Originally Posted by *llamalluv* 







Why didn't she wipe her nose on HER OWN clothes?!









My child never ever would get something gooey on his clothes on pupose. If he did, he'd immediately take it off. But he was always very happy to wipe it on MY shirt.

In the OP's situation, I'd assume it was a bit of an accident.

I have seen my ds, at age 5, discretely wiping his hands on an other person. He was playing in a creek and dried his hands by patting someone on the back. It was really funny.

If a three-ish yo wiped their nose on me, I'd actually feel pretty honored (and amused) that he or she was that comfortable with me but I would gently suggest a tissue be used in the future.


----------



## Potty Diva (Jun 18, 2003)

Quote:

Also, while I wouldn't be harsh to a child who ruined my coat -- I'd certainly feel that the child's parents should offer to replace the ruined item.
And what if the parents couldn't afford to replace the item? If a 3 yr old wipes her face on my seude coat I would say- dang! I should have kept it out of reach of a 3 year old.

I wouldn't offer to replace an item because I could never afford to replace a seude anything.


----------



## Ruthla (Jun 2, 2004)

Wiping snot on a coat would ruin it?







I though clothes could be washed, or at least dry cleaned?


----------



## Potty Diva (Jun 18, 2003)

Ruth- I was referring the poster who mentioned her daughter wiped her candycaned face on someone's seude coat.

Yeah- snot washable.

I even think candycane+seude+water water= clean coat?


----------



## Slabobbin (Jan 29, 2004)

Quote:


Originally Posted by *Potty Diva* 
And what if the parents couldn't afford to replace the item? If a 3 yr old wipes her face on my seude coat I would say- dang! I should have kept it out of reach of a 3 year old.

I wouldn't offer to replace an item because I could never afford to replace a seude anything.

Data shown —
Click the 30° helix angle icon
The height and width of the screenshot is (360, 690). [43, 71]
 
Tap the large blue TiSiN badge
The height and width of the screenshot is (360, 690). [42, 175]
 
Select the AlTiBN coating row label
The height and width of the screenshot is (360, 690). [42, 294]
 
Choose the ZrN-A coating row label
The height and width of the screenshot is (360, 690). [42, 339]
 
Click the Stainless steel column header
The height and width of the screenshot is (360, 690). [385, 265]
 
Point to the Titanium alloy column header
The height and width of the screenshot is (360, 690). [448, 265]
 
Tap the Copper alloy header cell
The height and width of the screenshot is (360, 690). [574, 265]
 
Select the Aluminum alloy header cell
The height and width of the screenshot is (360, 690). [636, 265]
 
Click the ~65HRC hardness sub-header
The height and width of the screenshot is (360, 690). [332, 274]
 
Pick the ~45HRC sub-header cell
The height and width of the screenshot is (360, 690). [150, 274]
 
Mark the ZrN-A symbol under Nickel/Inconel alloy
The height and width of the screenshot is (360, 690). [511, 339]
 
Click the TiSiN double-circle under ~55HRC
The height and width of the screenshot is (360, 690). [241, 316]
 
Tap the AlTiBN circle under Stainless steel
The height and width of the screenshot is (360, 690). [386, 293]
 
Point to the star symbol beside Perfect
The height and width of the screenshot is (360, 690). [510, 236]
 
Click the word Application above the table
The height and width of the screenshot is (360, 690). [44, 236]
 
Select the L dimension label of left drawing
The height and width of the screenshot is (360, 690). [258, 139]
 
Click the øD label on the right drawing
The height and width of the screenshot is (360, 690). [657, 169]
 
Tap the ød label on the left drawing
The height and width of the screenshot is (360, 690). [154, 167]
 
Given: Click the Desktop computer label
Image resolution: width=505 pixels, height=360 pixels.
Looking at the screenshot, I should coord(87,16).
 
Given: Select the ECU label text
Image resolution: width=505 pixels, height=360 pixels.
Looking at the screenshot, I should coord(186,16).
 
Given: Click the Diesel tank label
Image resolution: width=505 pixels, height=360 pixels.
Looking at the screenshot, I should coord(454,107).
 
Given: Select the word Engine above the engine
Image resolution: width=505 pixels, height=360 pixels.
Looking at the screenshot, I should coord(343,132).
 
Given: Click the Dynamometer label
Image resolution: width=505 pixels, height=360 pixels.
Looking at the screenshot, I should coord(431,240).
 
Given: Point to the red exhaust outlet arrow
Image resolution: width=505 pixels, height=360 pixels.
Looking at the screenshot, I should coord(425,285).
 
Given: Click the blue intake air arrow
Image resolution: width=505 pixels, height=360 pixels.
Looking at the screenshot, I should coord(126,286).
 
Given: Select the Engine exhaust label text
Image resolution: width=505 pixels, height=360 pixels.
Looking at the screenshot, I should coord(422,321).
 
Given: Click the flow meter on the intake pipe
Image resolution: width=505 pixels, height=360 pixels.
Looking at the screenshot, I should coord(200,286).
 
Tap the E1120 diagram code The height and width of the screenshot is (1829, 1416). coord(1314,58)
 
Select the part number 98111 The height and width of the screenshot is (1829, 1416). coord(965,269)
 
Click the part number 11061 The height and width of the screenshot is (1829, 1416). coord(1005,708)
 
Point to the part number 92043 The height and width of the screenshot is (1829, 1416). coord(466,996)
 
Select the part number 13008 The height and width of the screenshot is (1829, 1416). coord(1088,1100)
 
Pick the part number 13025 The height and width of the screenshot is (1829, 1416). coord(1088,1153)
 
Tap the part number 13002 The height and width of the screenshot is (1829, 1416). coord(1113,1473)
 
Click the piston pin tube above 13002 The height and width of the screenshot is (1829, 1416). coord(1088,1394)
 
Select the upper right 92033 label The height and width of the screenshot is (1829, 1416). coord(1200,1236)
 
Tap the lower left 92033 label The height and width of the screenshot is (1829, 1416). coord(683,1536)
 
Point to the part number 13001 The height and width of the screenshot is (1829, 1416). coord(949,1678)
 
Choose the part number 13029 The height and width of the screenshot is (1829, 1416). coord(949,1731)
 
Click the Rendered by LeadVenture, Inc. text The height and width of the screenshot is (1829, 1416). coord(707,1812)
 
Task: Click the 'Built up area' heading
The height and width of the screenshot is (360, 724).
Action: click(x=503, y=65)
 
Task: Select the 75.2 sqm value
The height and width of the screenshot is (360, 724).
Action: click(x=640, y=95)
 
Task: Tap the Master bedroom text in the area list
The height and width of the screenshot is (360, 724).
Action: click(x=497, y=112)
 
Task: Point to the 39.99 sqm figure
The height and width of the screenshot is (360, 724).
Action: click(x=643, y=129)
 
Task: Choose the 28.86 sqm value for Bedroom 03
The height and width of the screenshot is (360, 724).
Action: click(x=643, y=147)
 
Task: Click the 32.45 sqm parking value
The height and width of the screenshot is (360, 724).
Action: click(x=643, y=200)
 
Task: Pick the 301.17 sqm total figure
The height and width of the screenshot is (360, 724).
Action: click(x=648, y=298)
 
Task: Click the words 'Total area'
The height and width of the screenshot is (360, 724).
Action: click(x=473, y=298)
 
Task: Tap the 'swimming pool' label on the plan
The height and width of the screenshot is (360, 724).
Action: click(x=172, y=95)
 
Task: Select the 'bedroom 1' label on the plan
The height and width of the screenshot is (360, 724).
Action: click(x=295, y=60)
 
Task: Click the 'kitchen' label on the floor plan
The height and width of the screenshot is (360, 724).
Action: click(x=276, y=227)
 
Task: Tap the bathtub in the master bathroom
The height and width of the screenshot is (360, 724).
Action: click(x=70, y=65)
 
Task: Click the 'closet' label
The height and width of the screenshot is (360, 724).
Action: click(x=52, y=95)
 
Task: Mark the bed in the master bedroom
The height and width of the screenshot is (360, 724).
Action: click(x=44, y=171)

Directives —
#1 Could you write out the forum thread on children wiping their noses on other people's clothes, from "If a three-ish" to "in the future."?
#2 Can you continue the forum thread on children wiping their noses on other people's clothes past its last line?

Responses in order —
#1
If a three-ish yo wiped their nose on me, I'd actually feel pretty honored (and amused) that he or she was that comfortable with me but I would gently suggest a tissue be used in the future.

#2
I may be reading you wrong, actually I *hope* that I am. But are you saying that if your child ruins something that belongs to someone else that it is the *other persons* fault because they should have kept it up? And that because you do not have extra funds that you would do nothing and basically say "Oh well, I'm poor so it's your problem"?







:

As for the rest of the thread, threads like this are why I get so confused reading the GD forum. In some threads one thing seems to be accepted as GD but then in others, like this one, just telling a child "Please don't wipe your snot on me" is considered SNARKY!? I don't get it.


----------



## Potty Diva (Jun 18, 2003)

Quote:

I may be reading you wrong, actually I *hope* that I am. But are you saying that if your child ruins something that belongs to someone else that it is the *other persons* fault because they should have kept it up? And that because you do not have extra funds that you would do nothing and basically say "Oh well, I'm poor so it's your problem"?
What I said was, that if it was MY coat and I left it down low then I would think, man I should have put that up higher.

And ya know if I don't have any money to repair or replace something, how would me offering to replace something matter? And if the person said, "yes I would appreciate you replacing it" then what?

And yes, if you go somewhere children are, use some common sense. Especially a place where toddlers or young children will be running around.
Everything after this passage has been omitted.